* Task statement
Please count how many lines in the entries below contain "agent" and reply with the figure alone.

Collected data entries:
****************

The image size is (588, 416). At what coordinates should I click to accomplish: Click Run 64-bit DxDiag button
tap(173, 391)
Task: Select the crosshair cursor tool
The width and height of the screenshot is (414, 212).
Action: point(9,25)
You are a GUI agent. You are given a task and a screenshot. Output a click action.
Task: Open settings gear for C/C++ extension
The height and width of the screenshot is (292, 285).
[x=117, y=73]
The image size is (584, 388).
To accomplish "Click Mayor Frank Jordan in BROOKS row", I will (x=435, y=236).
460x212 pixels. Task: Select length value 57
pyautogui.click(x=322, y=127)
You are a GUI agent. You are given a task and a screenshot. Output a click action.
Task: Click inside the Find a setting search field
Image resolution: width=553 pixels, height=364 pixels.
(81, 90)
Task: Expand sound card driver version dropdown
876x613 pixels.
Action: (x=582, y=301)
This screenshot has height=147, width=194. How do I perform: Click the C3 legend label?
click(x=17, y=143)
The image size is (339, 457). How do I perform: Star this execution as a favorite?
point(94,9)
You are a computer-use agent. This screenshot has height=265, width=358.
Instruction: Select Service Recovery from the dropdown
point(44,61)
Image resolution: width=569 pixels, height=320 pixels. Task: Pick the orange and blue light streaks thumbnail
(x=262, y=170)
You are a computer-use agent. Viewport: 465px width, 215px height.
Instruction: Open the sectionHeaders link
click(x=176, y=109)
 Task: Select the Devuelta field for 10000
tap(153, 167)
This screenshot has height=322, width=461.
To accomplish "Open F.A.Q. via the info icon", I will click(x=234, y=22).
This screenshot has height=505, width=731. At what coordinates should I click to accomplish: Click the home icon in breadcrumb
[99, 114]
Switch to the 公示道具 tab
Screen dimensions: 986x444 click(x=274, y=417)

****************

* Written response
4